Parameter estimation of an ODE in Julia is slower than in R

Could you explain what is happening here? Why is the last line necessary? What does the save_start=true option do?

  • save_start: Denotes whether the initial condition should be included in the solution type as the first timepoint. Defaults to true.

The rest I can glean from the source:

Regarding my earlier solution, I think the minimum change involves:

function DEsol_l(parms)
    u0            = @view(parms[1:n])
    integrator.p[1] = parms[n+1]
    integrator.p[2] = parms[n+2]
    reinit!(integrator, u0)
    sol           = solve!(integrator)
    sol_v         = vec(transpose(@view(sol[:,:])))   
    return sol_v
end

That seems to still return the correct answer.
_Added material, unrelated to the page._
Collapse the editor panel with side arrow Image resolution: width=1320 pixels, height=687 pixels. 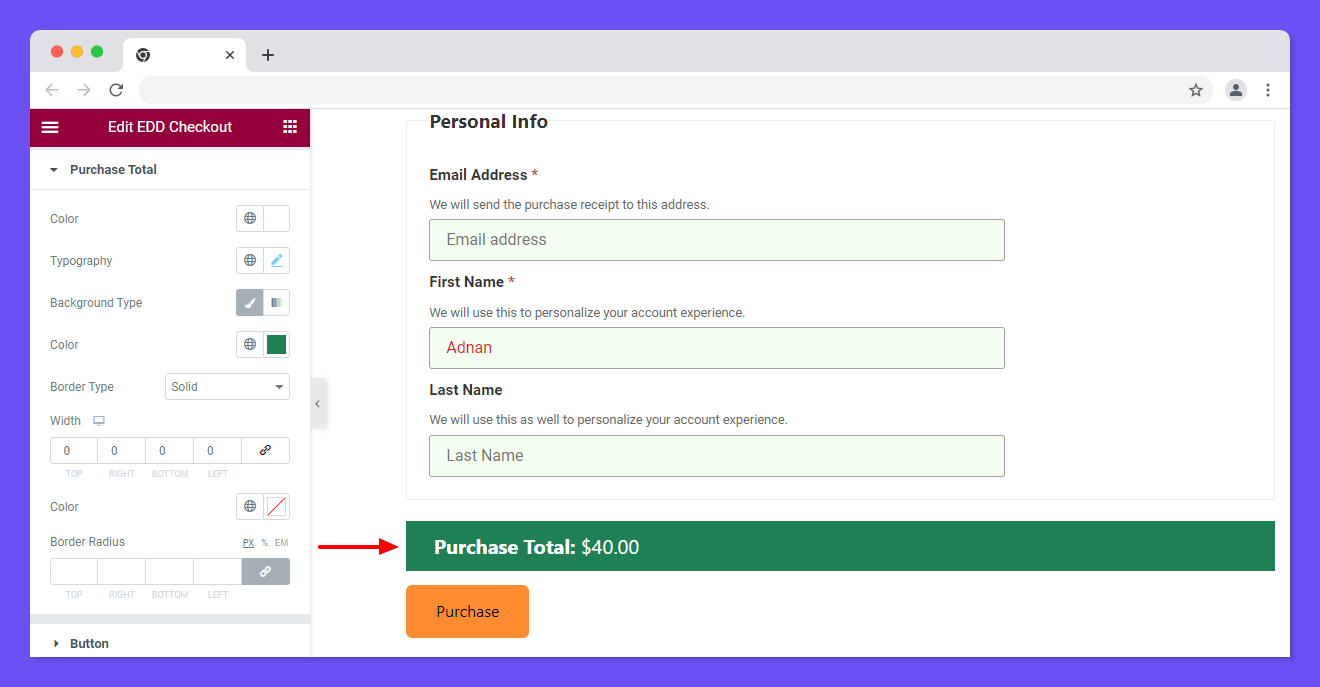[x=317, y=404]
Your solution is fine. Mine is just doing some extra tricks to keep the sol.u and sol.t caches and decrease the memory usage a bit more. It seems that memory pressure isn’t the core left in the compute though, so it doesn’t matter much.

2 Likes

Something additional has come up with this example. I’m trying to solve it with other methods (BFGS and Newton) just to check if I get the same values. It is not working with the BFGS method.

If I do this:

result_BFGS = optimize(b -> loglik1(AGE, HDOM, b), inits1, BFGS(), Optim.Options(iterations=1000000))

It gets solved but the minimum value is 1024.27 instead of 35.08.

If I use AD, I get an error related to the dimensions.

func_once = OnceDifferentiable(b -> loglik1(AGE, HDOM, b), inits1; autodiff=:forward);
result_once = optimize(func_once, inits1, BFGS())

I get this warning:

Warning: First function call produced NaNs. Exiting. Double check that none of the initial conditions, parameters, or timespan values are NaN.

And then:
DimensionMismatch(“arrays could not be broadcast to a common size; got a dimension with lengths 50 and 450”)

Remember 50 was the size of the vector of initial values, and 450 is what we get if we multiply the ages for which this was solved (9) by 50.

I don’t have this problem with Newton.I get the same value as with the Nelder-Mead method:

func_twice = TwiceDifferentiable(b -> loglik1(AGE, HDOM, b), inits1; autodiff=:forward);
@time result_twice = optimize(func_twice, inits1, Newton())

Why can’t I get it to work with BFGS?

Did you try ForwardDiff NaNSafe mode? I mention in the debugging talk this exact case:

1 Like

Yes. I tried that before posting. I tried with this but it didn’t solve it.

set_preferences!(ForwardDiff, "nansafe_mode" => true)

I also tried different ODE solvers to see if the problem was consistent, and it was.

Can you isolate it? What parameters cause the NaN? And Why? Most likely it’s parameters that are just resulting in an unstable model and doing something like reducing the initial stepnorm on BFGS will stabilize it.